Aku berdiri membereskan alat tulis, dan berjalan mengumpulkan lembar jawaban yang telah ku selesaikan. Di depan pintu, Bila sudah menunggu.
"Lama banget sih, De." gerutu Bila, saat aku ada di depannya. "Fisika gak usah serius-serius amat, paling juga gak akan diperiksa sama Pak Samsul."
"Tetep aja kali Bil, ngisinya jangan asal-asal banget, harus diitung juga."
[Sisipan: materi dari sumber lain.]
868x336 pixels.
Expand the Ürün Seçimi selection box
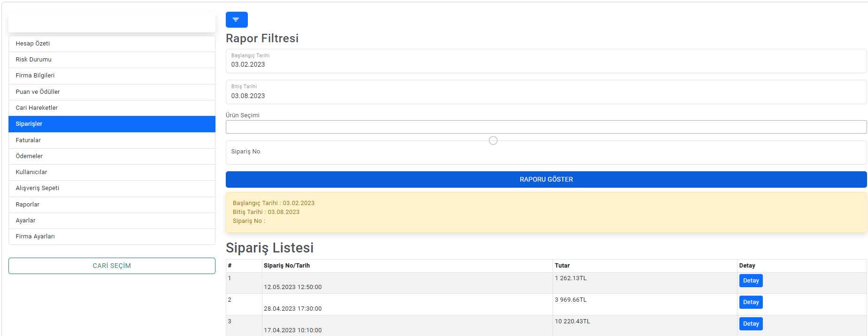(545, 127)
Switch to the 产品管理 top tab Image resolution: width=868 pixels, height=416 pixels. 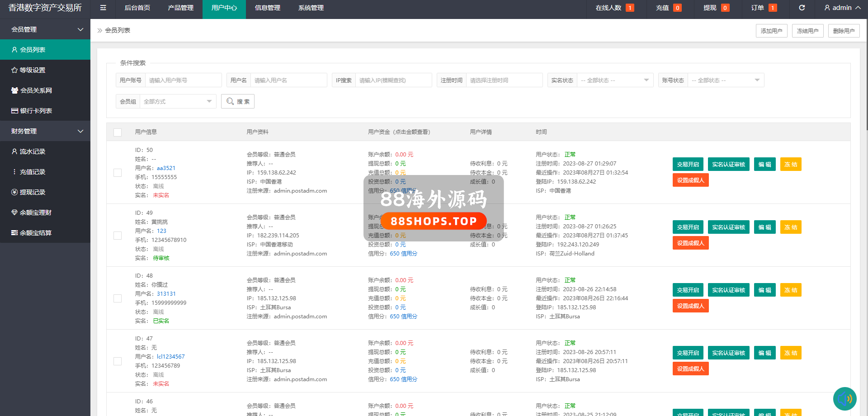click(180, 8)
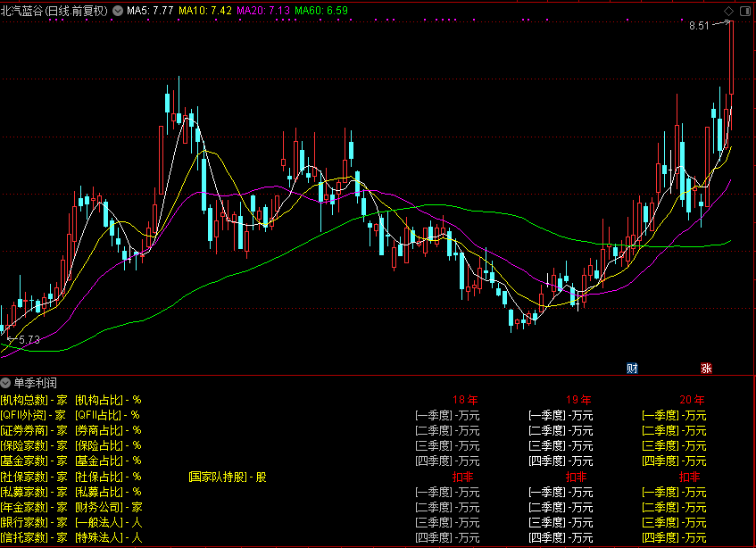Image resolution: width=756 pixels, height=548 pixels.
Task: Select the [QFII外资] row label
Action: [24, 415]
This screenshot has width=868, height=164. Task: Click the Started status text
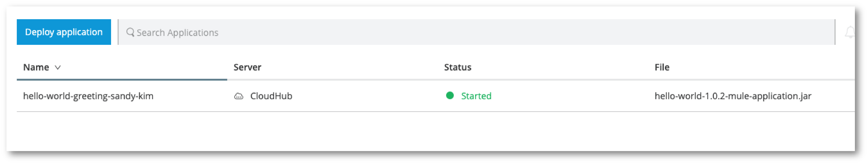pyautogui.click(x=476, y=96)
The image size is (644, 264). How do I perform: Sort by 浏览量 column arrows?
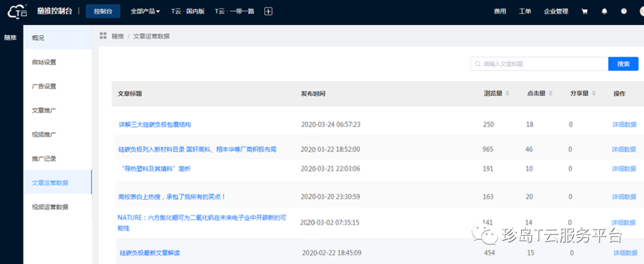tap(507, 94)
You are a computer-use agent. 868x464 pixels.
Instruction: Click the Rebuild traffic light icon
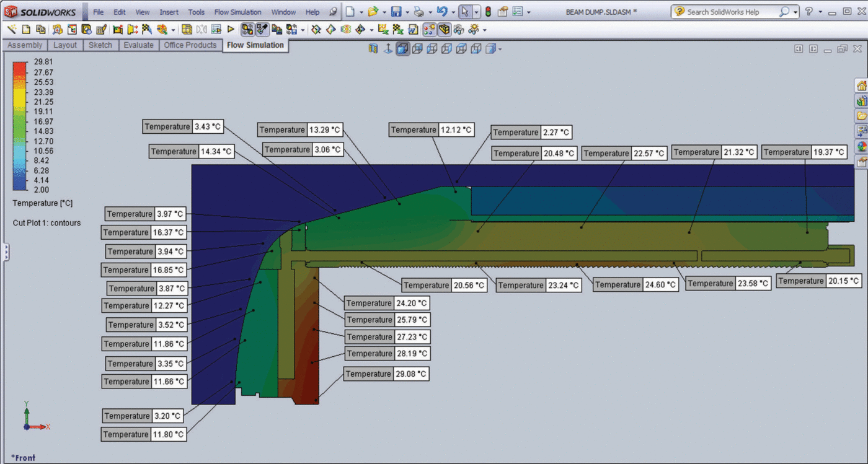(488, 12)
Iya memang sih, banyak gosip-gosip yang beredar kalau Pak Samsul jarang sekali memeriksa hasil ulangan para murid. Tapi ya bagiku, mau diperiksa atau tidak, aku mengerjakan sebisanya saja. Sisanya ya tetap isi asal.
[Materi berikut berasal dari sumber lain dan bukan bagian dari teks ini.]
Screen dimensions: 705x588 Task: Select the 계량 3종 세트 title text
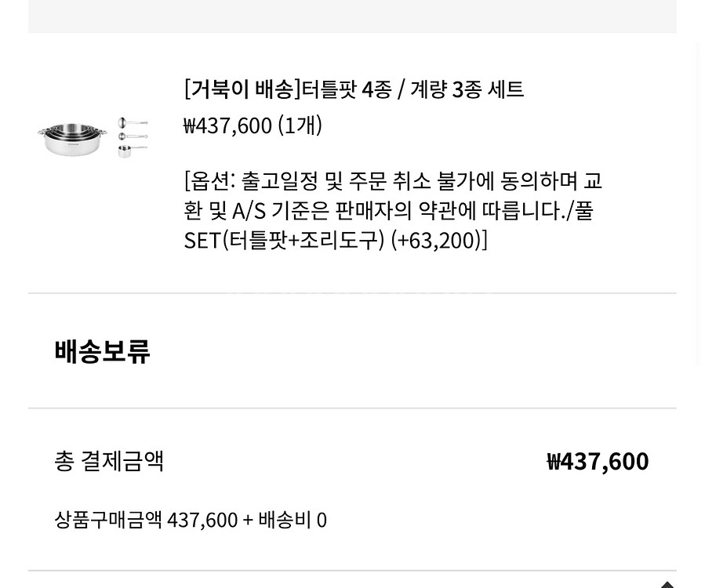pos(467,89)
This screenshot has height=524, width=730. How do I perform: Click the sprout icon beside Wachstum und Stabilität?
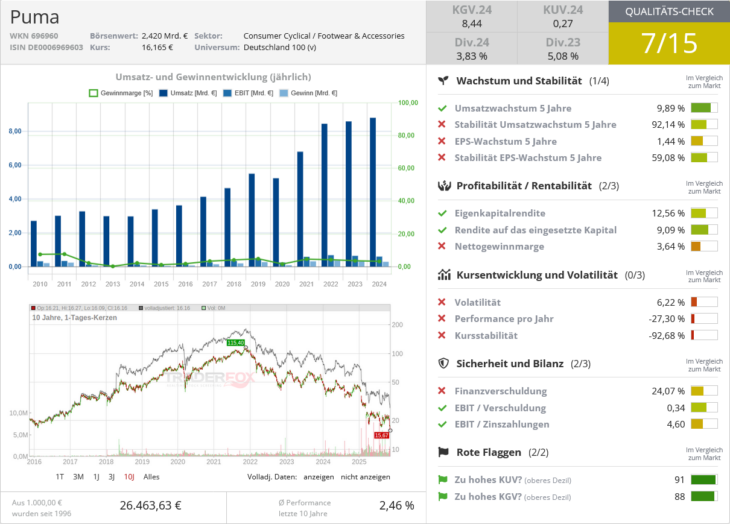[443, 80]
"Emang mau kemana sih, Bil? Kayanya buru-buru banget." tanya ku disela-sela kita berjalan.
"Ini gue mau ambil buku Kimia di loker. Besok kan jadwalnya Kimia."
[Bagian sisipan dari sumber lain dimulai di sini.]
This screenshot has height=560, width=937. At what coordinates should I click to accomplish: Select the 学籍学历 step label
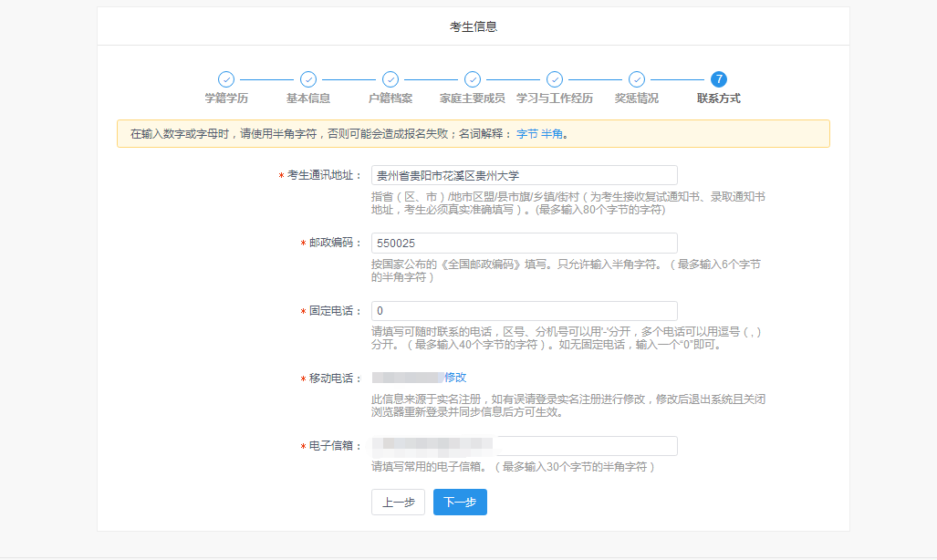coord(226,99)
Ku pikir ada yang lebih penting dari itu. "Ngapain harus buru-buru, Bila. Gue yakin deh anak-anak di ruangan sana pada belum selesai juga."
Setiap ujian ruangan akan dibagi menjadi dua kelas. Dan akan disatu ruangankan dengan adik kelas atau kakak kelas—karena aku masih kelas sepuluh ya otomatis sekelas dengan kelas sebelas atau tidak dengan kelas duabelas. Ruangan akan dibagi sesuai absen, absen 1 hingga 20 akan mendapatkan ruangan bernomor kecil. Yang nanti tempatnya yaitu berada di kelas sebelas atau duabelas.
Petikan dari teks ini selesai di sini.